最悪、弾幕を使った動きの牽制程度は教えられますけれど。
それじゃ満足しないだろうから戦略を教えることで逃げようとしたのに…
「殆ど座学のようなものですから…取り合えず座りましょう」
えっと…黒板は…そんなものあるはずないですよね。勿論それに似た板は持ってきましたよ?
用意は周到。これ基本ですからね。
「まずは地形を生かした防衛戦術…といってもこれは最初に接敵する白狼天狗達のみが行ういわば時間稼ぎ。敵の進行速度を落とすための戦闘ですから必ずしも撃滅したり無理に突っ込む事はないです」
実際何名かは無理に突っ込んで痛い目見ている方居ますよね。

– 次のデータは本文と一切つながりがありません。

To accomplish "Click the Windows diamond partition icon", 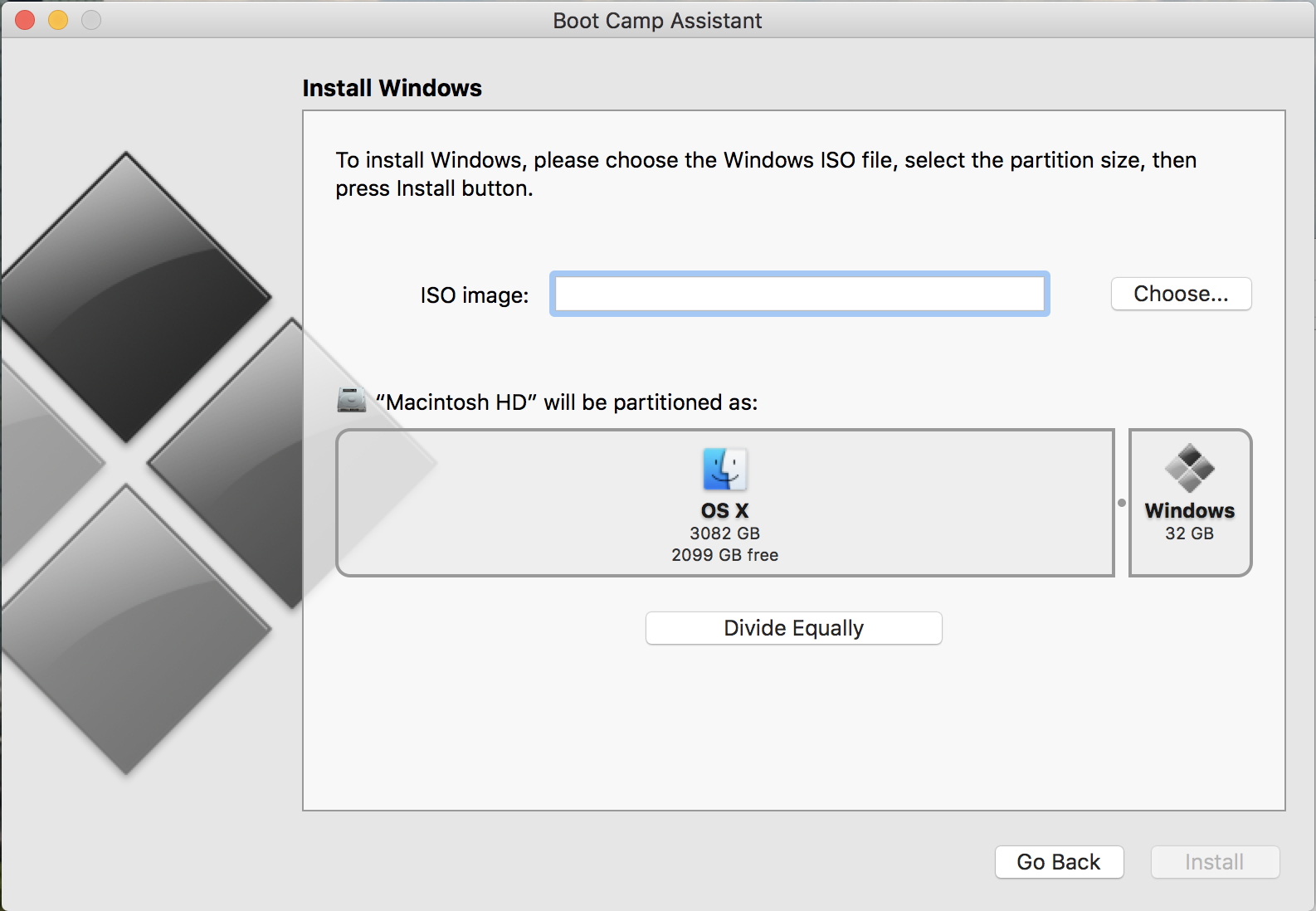I will [1189, 468].
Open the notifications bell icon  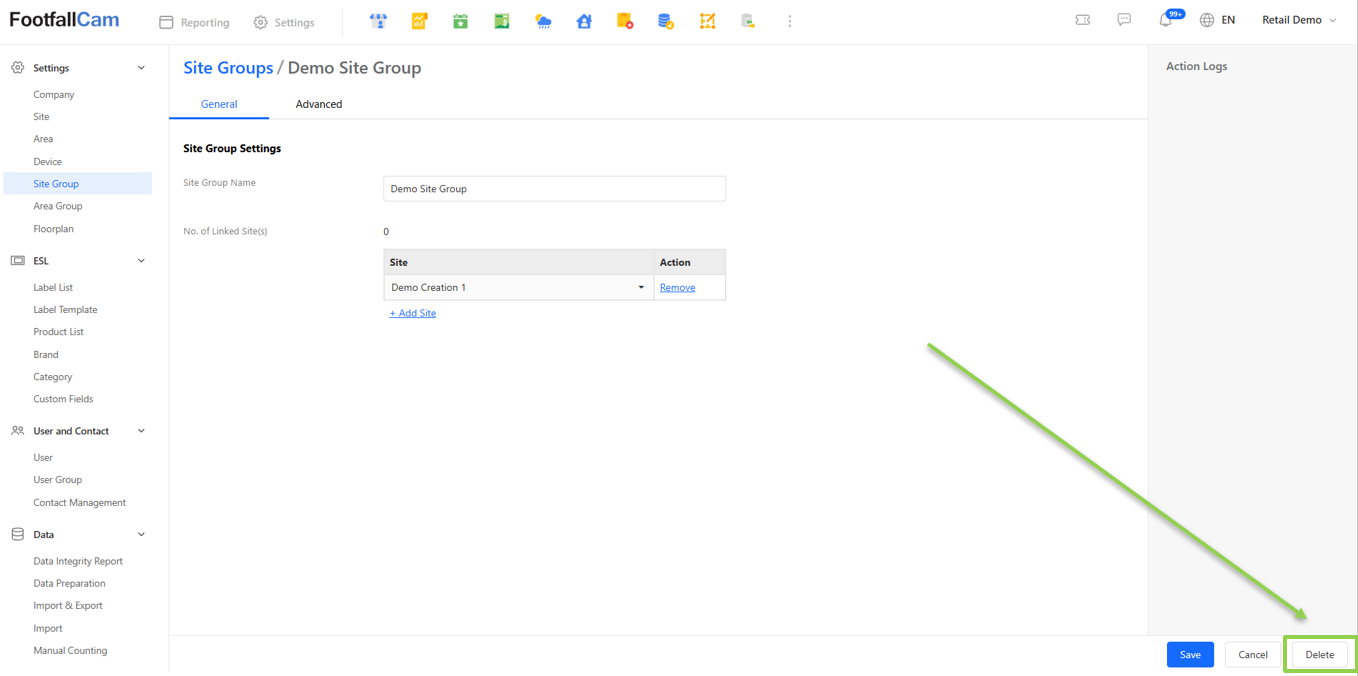(1166, 20)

ええ…そこのいかにも歴戦っぽい傷まみれの方とか…
それ誇れるものじゃないですから。そもそも防衛計画に則ってしっかり後退すれば普通あんな怪我追いませんよ?
一対一で戦おうなんてしてもむしろ白狼天狗の方が負けますから。
いやサシで戦うの好きなのは知っていますけれど…
後現場指揮がしっかりしないとこの戦闘は崩壊しやすい。
だから崩壊されないように多少は手を加える。
取り敢えずここにいる人数で3倍近い敵が攻め込んできた時にどう動けばいいかを教えましょう。
被害を最小限にとどめながら相手を撤退する程度で良いので損害を与える…防衛戦で理想とされる戦闘ですよ。

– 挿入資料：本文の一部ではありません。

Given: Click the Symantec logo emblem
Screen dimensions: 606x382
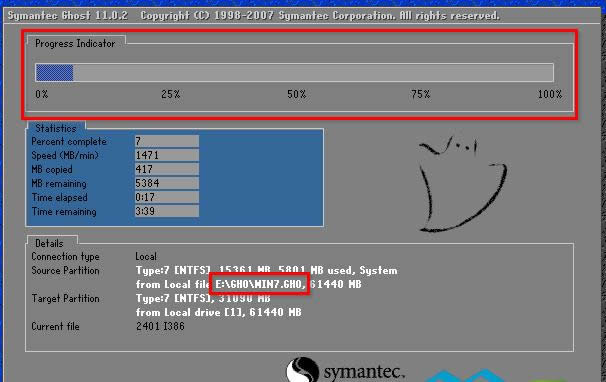Looking at the screenshot, I should 303,370.
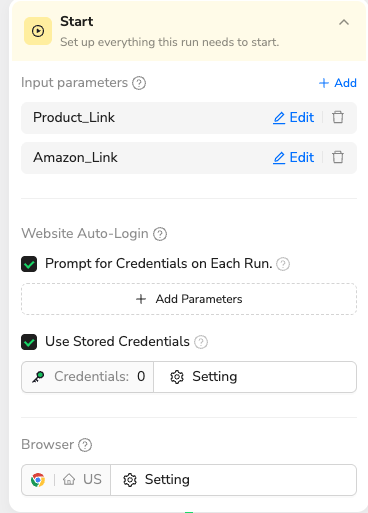Viewport: 368px width, 513px height.
Task: Click the yellow Start play icon
Action: tap(38, 31)
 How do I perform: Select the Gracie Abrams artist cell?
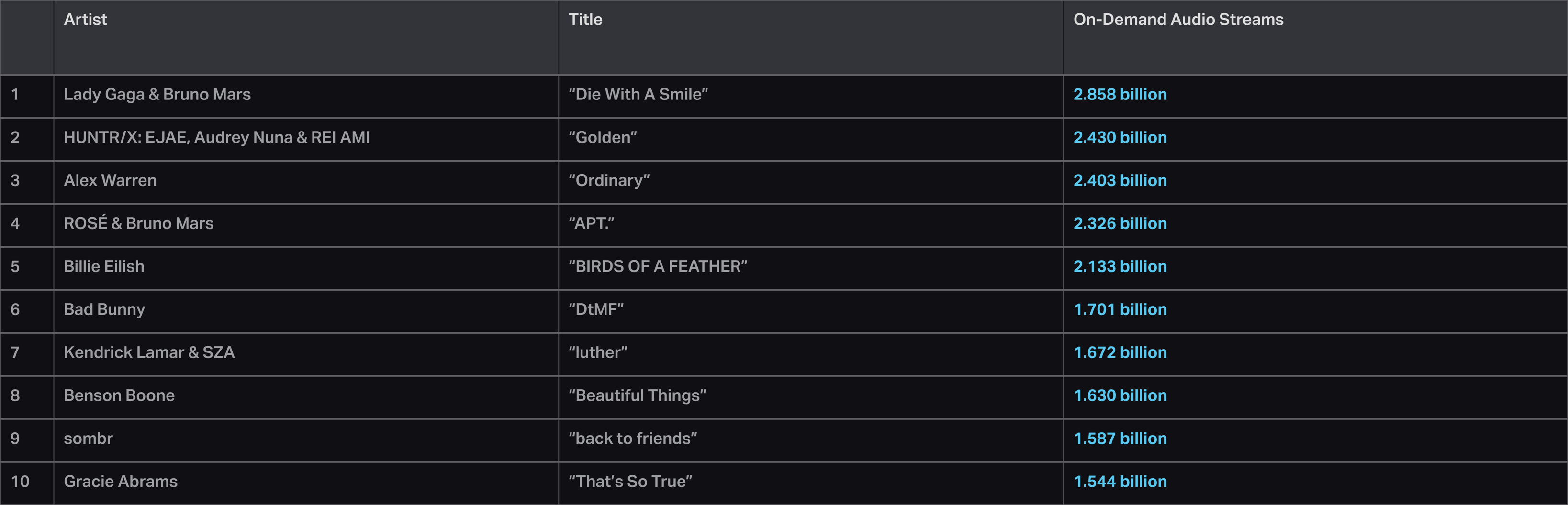coord(121,481)
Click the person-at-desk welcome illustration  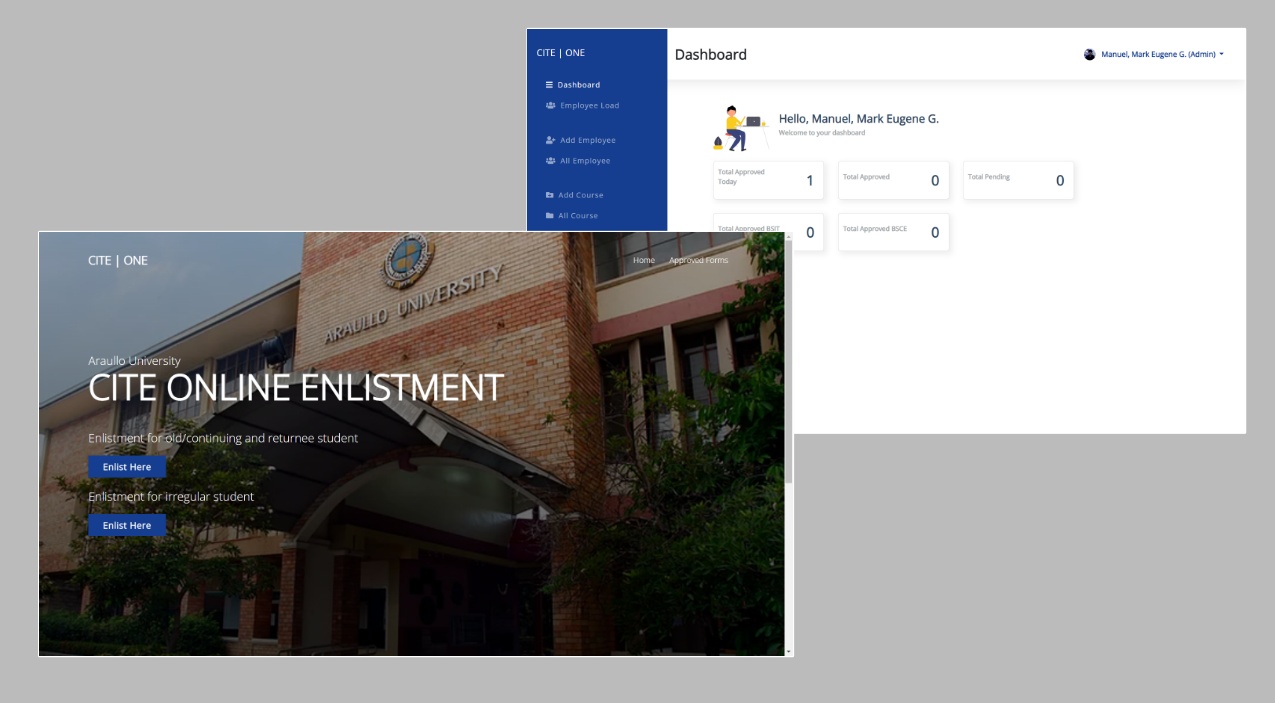click(740, 127)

取り敢えず教えるだけ教えて…後は図上演習をやってどうにか定着させておくことにしましょう。
はあ……これを後3回も教えなきゃいけないと考えたら頭が痛くなってくる。
それと個別で数人が手合わせしたいと行ってきたからその誘いに乗ることにした。まだ若い天狗達ばかりでしたね。

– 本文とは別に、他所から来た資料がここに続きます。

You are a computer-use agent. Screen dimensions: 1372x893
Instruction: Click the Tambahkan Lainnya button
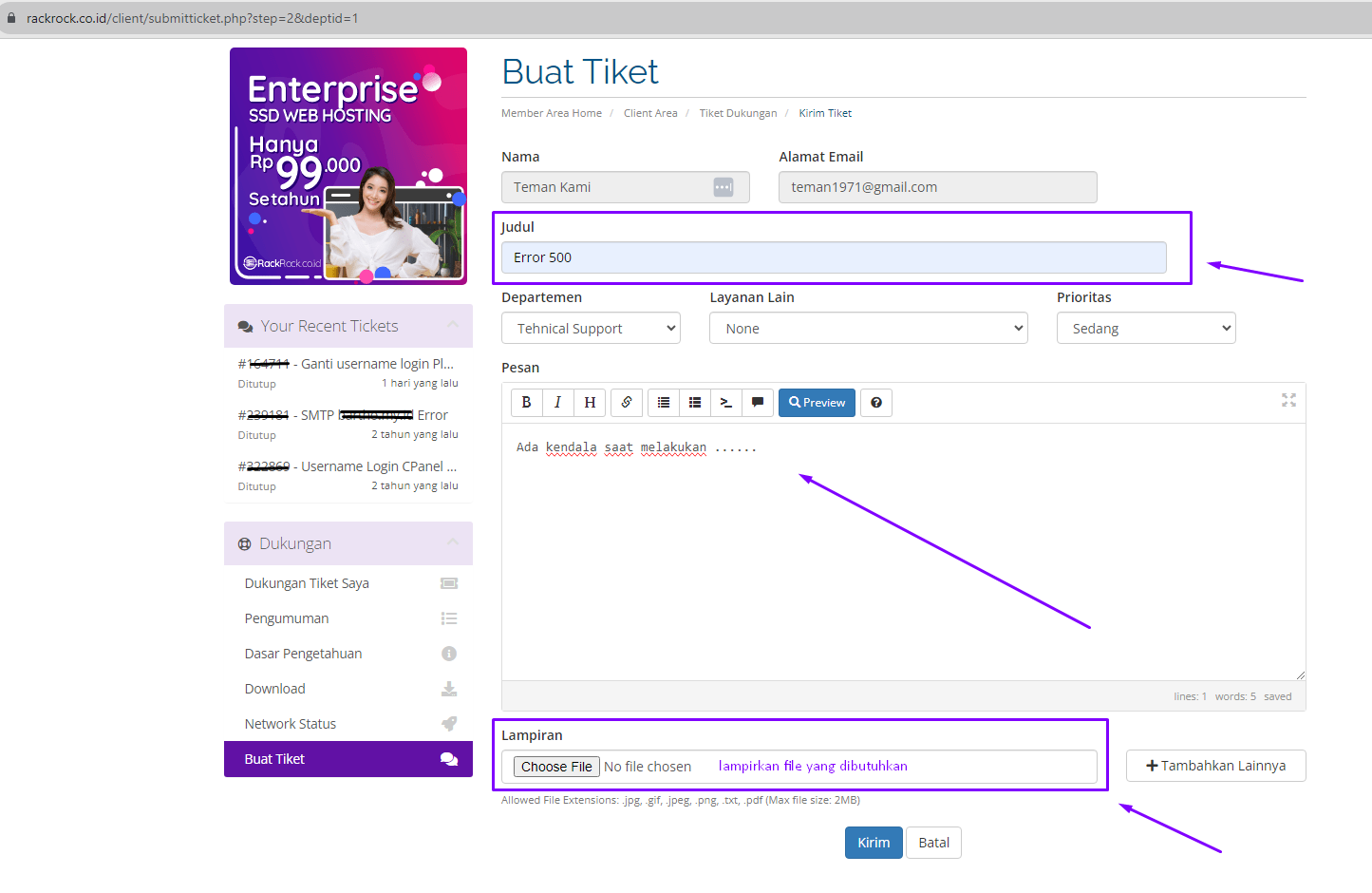(1215, 766)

多分私の事をよく知らない人たちでしょうね。勝てたらみんなに自慢できるしその戦闘力を買ってくれる上の人達がいると思っているのだろう。
まあ実力だけでもある程度上の方まで行った人たちだって普通にいますからその考えは正しいのでしょう。倒せるかどうかは別としてですよ?
だって単調に突っ込んで来るんですからもうどうしたら良いかこっちが分からなくなりますよ。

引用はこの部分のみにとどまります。